The 'dsyncgroups' program can be used to pull in active and newsgroups
file related information from other servers and is especially useful
in keeping your dactive.kp database up to date if you do not wish to
mess around with dcontrol.ctl -- or more specifically, you really only need
one machine doing active file maintenance and can slave group creation and
deletion for other machines off that master. dsyncgroups is capable of
maintain the article *range* in your dactive.kp file from remote active
files even if the active files are not synchronized with each other.
MONITORING
The file /news/log/dreaderd.status holds realtime connection information
on clients and can be used to monitor the reader system.
'ps' will also contain an indication of current status.
When first starting dreaderd, look at the news syslog output for a minute
or so to ensure that you are not overburdening the spools. In particular,
remote diablo spools will scream bloody murder at you if you make too
many simultanious connections so watch for connect-immediate-disconnects
with that sort of error. You may have to adjust the remote spools and/or
decrease the number of reader forks you allow.
PGP KEYS
In order of dreaderd to properly process PGP keys, the following must be
properly setup:
* The pgp program must be installed in /usr/local/bin, modes 755.

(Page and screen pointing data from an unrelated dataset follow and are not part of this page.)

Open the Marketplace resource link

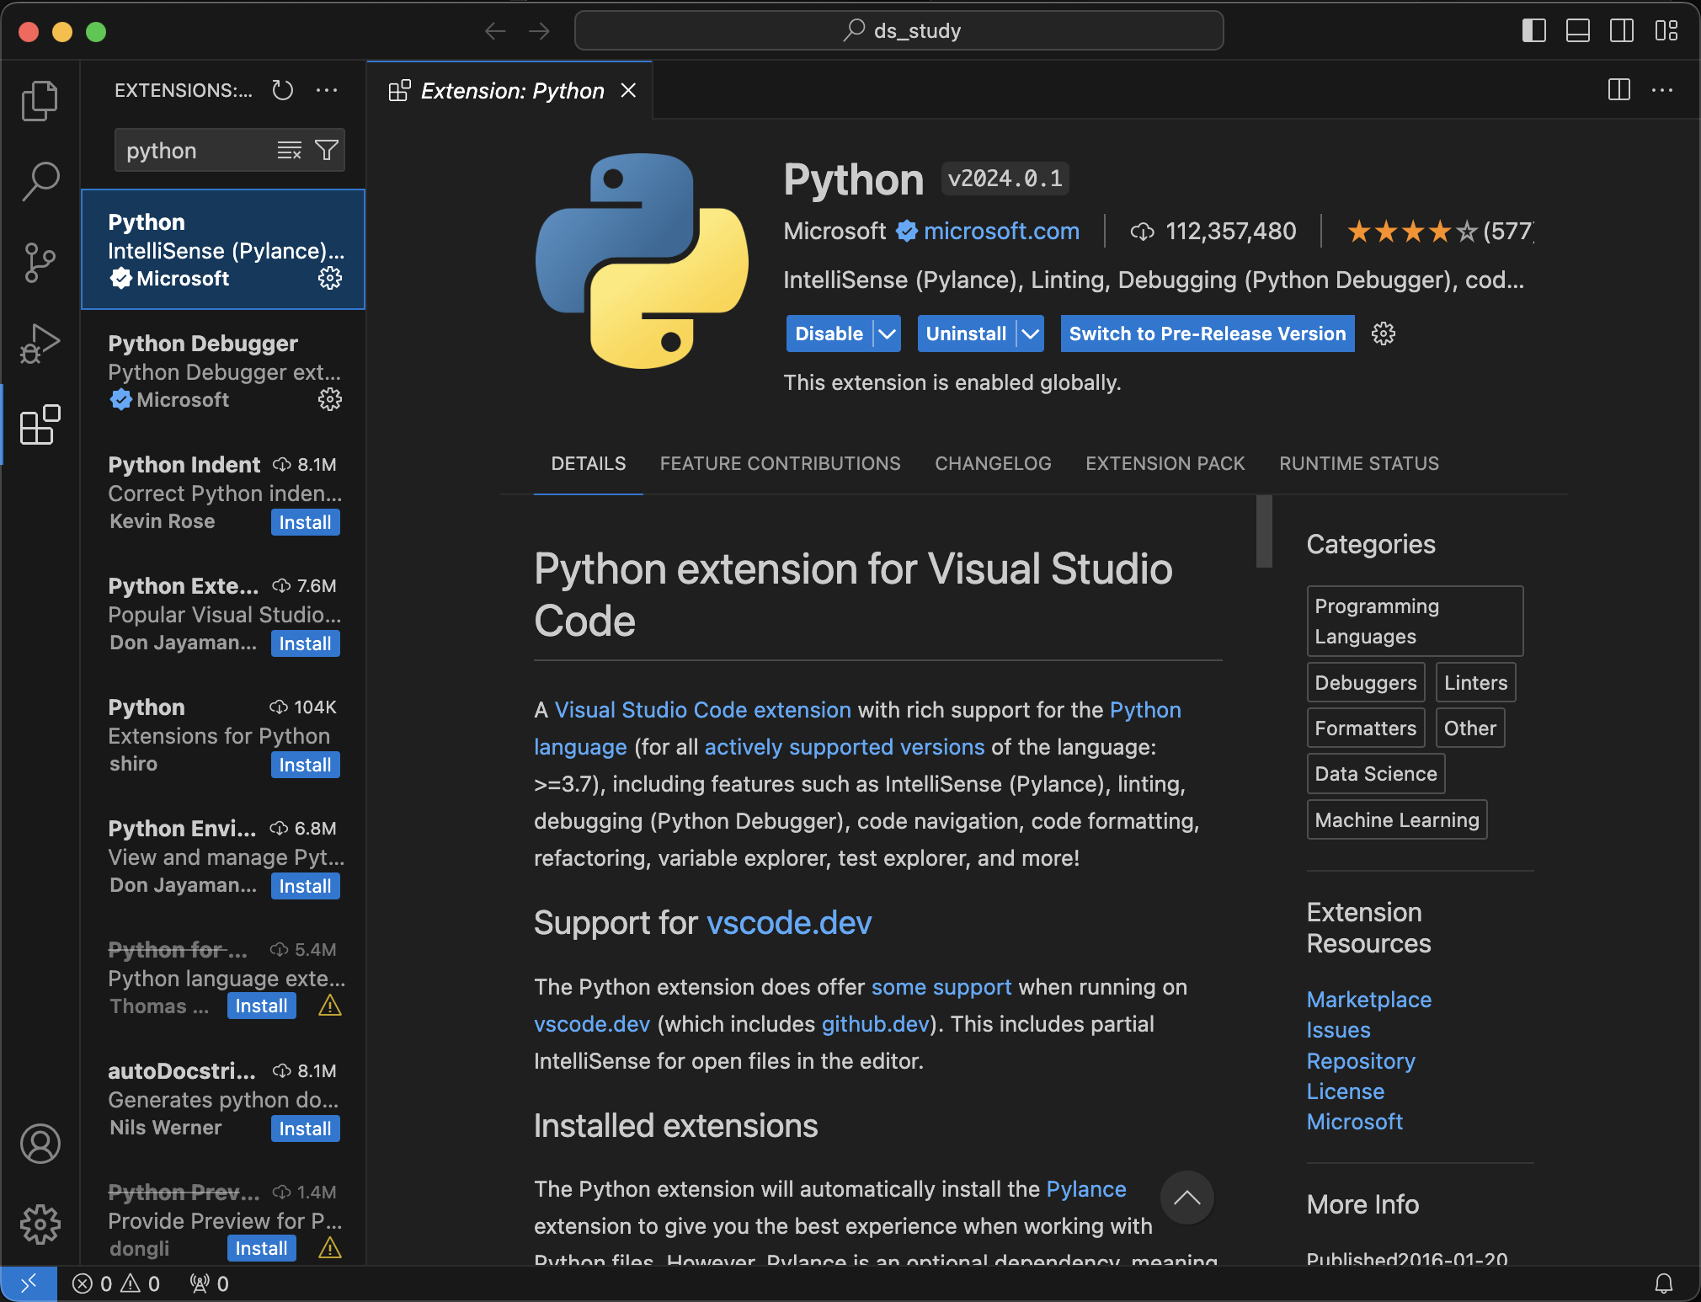click(1368, 1000)
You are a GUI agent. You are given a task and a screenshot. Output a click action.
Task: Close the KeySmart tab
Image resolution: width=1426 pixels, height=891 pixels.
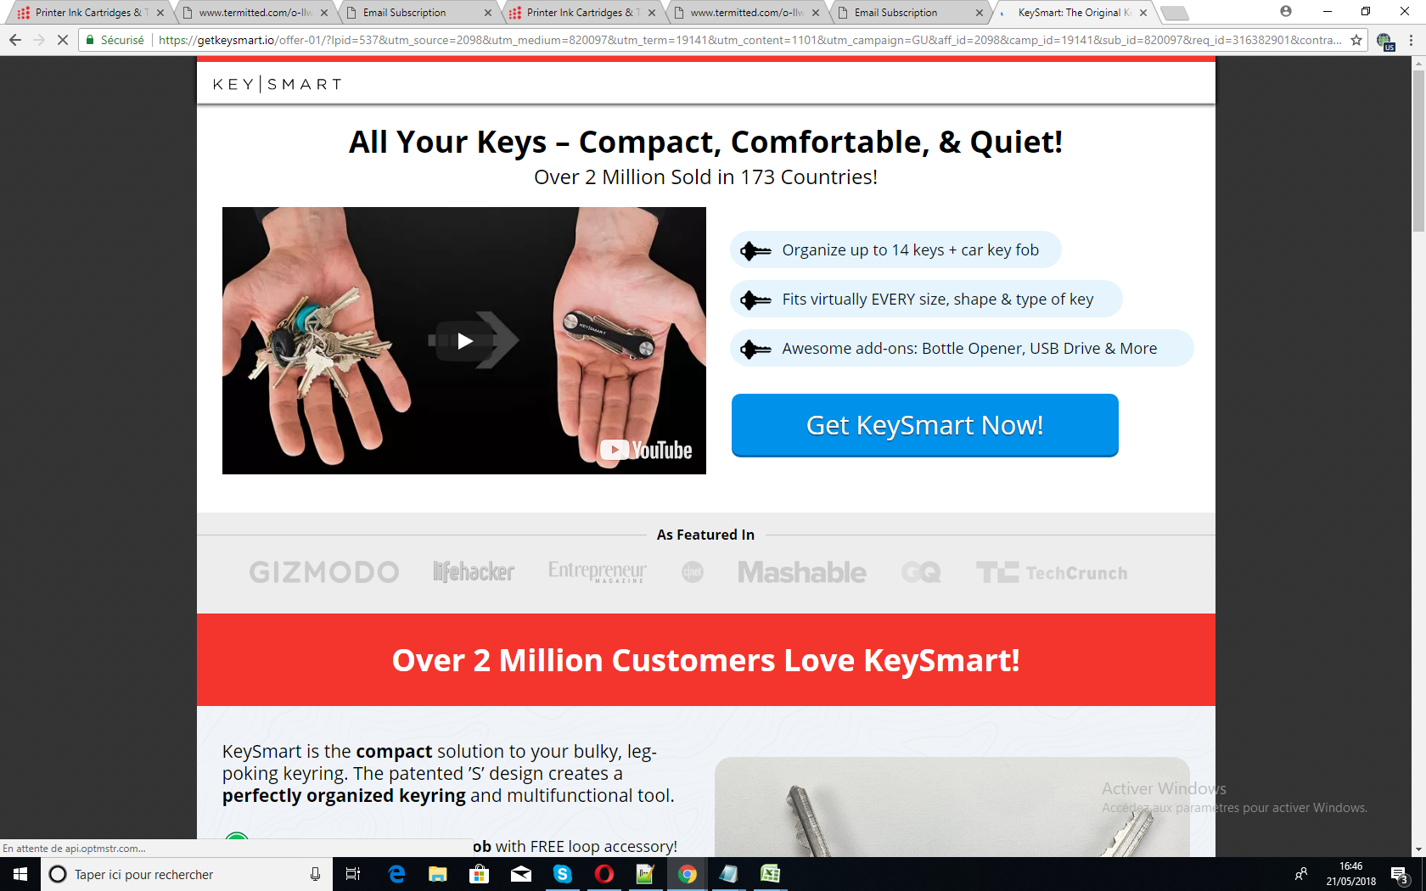point(1143,13)
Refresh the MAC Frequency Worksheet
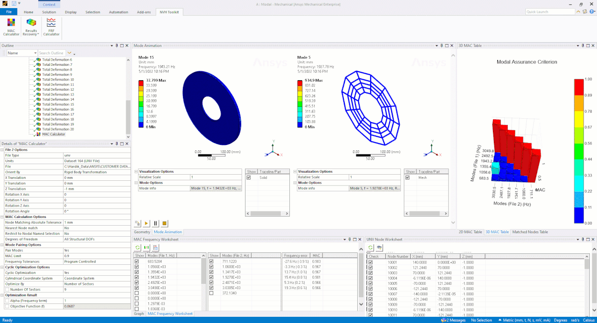Image resolution: width=597 pixels, height=323 pixels. (138, 248)
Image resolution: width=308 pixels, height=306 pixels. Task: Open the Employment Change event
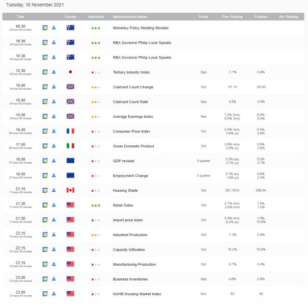click(x=130, y=175)
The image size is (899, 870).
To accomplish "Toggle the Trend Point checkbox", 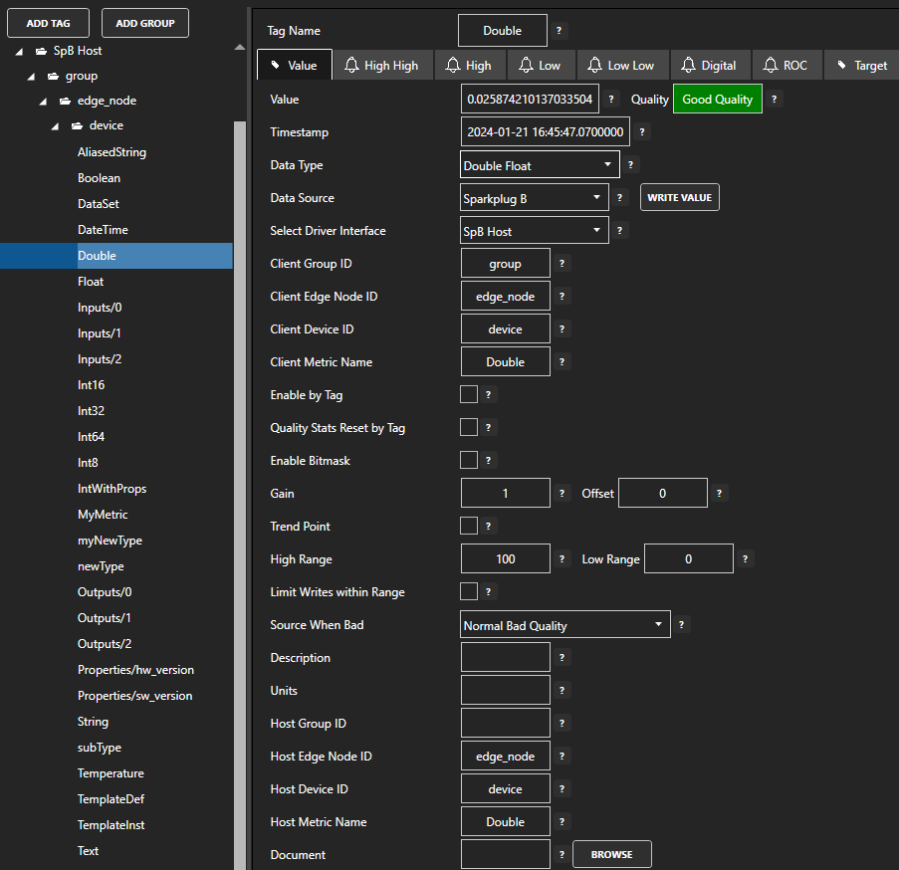I will 469,527.
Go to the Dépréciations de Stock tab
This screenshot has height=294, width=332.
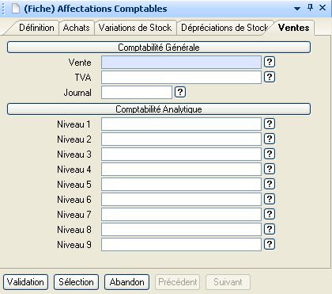224,28
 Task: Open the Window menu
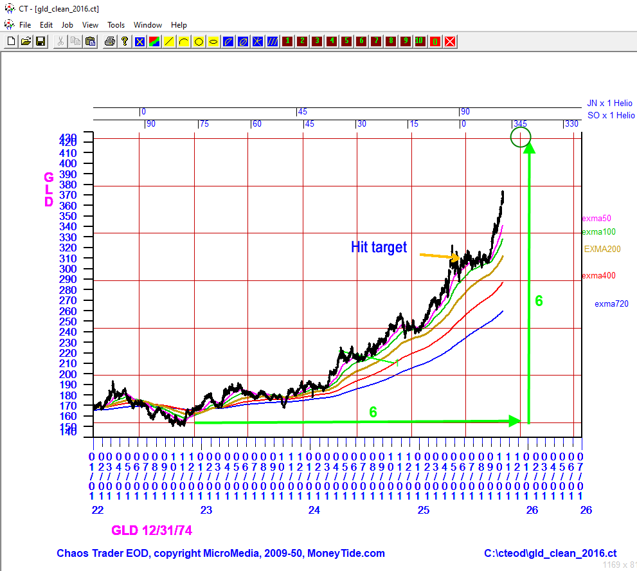[x=148, y=25]
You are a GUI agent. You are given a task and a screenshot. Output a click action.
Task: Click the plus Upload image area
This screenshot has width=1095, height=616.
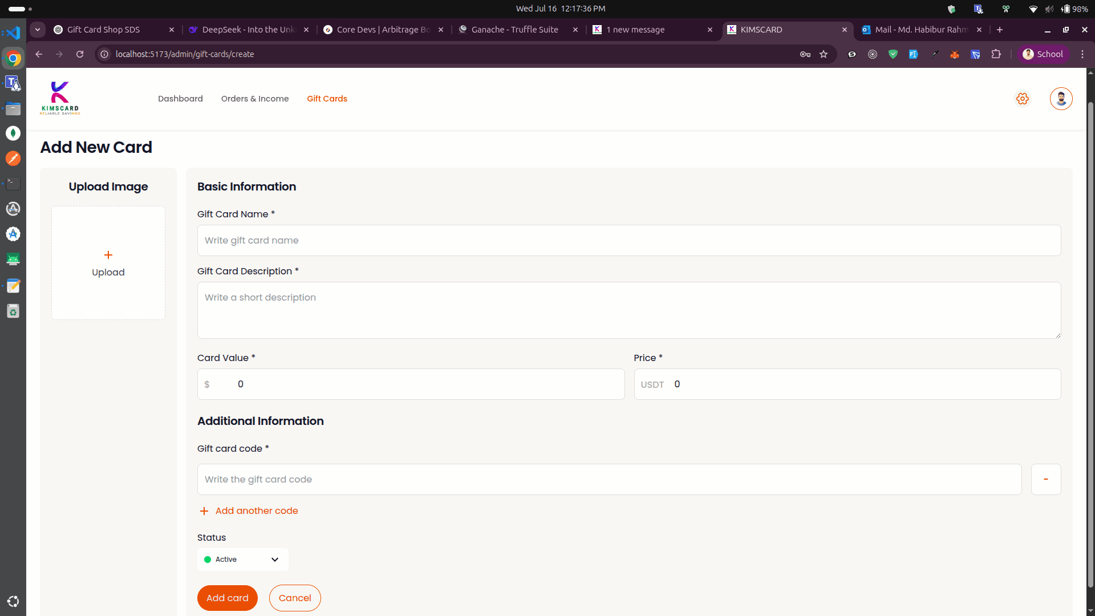108,263
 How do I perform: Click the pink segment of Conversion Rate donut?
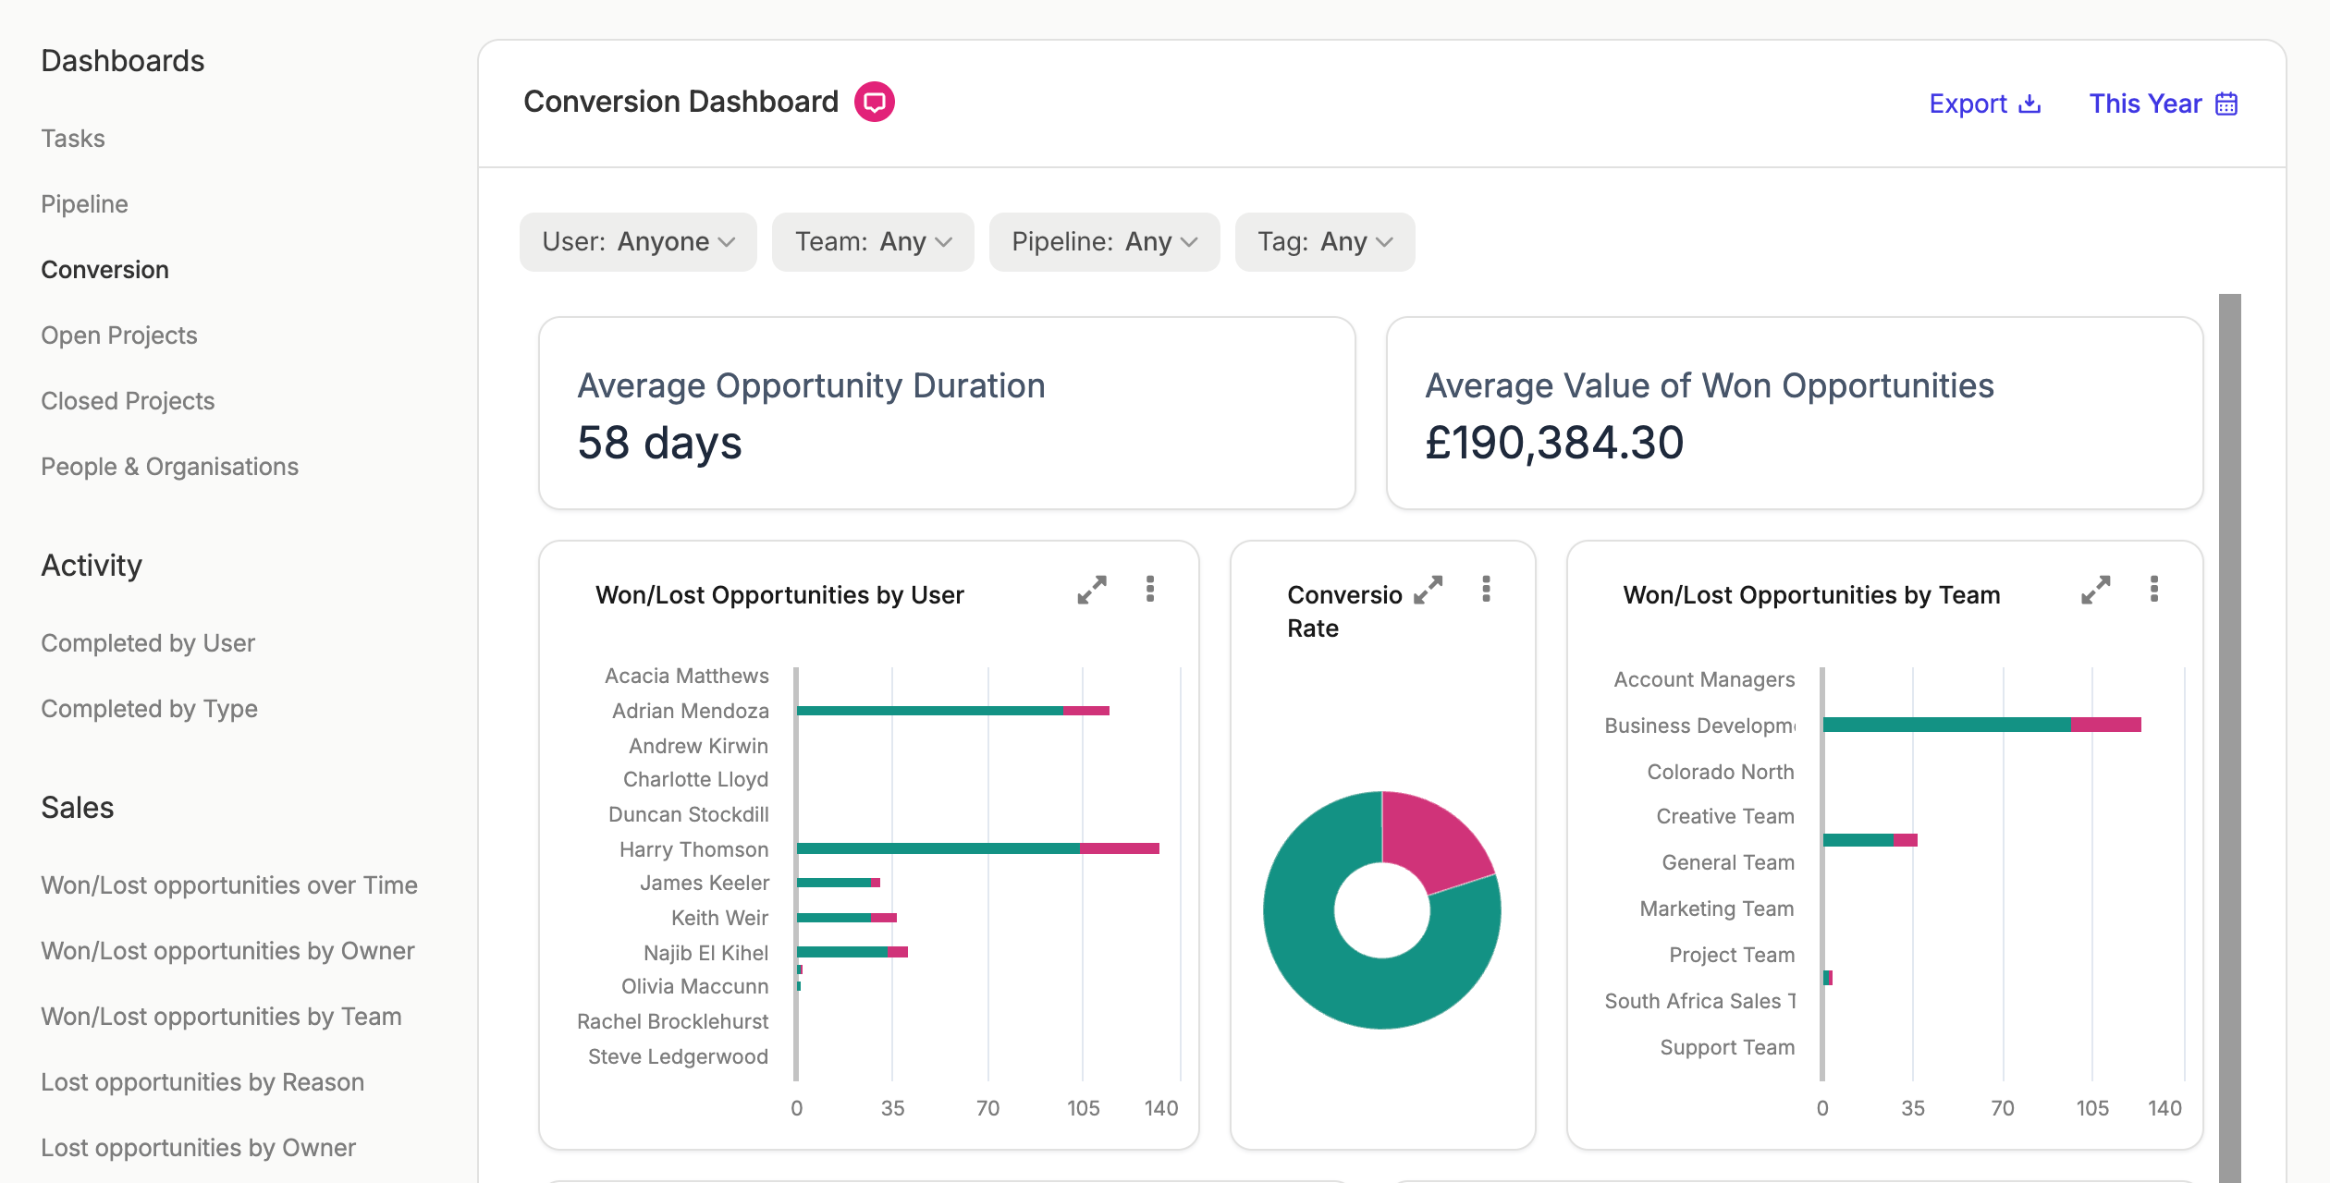pyautogui.click(x=1433, y=836)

* The PGPKEYS file must be installed in the ~news user's pgp ring
using the pgp program.
* rc.news must 'setenv HOME ~news' prior to running dreaderd.
* Diablo's 'pgpverify' program is not the pgp program, it's a wrapper
for the pgp program that dreaderd uses.
To setup PGP:
ftp ftp.isc.org
(anonymous login)
cd pub/pgpcontrol
binary
dir
get PGPKEYS
get README
quit
(read the README file)
(get, compile, and install pgp as /usr/local/bin/pgp)
pgp is available as a port for FreeBSD. Otherwise you
can obtain it from utopia.hacktic.nl in /pub/replay/pub/pgp/unix/.
Get version 263is.tar.gz.
Install the PGPKEYS in ~news's key ring.
su - news
pgp -kg
pgp -ka PGPKEYS (this one is a bit involved)
Make sure everything is working right. While you are still the ~news
user, do:
/news/dbin/pgpverify < samples/pgp-sample
It should print out: 'news.announce.newgroups'. Remember that you
must 'setenv HOME ~news' in rc.news prior to running dreaderd.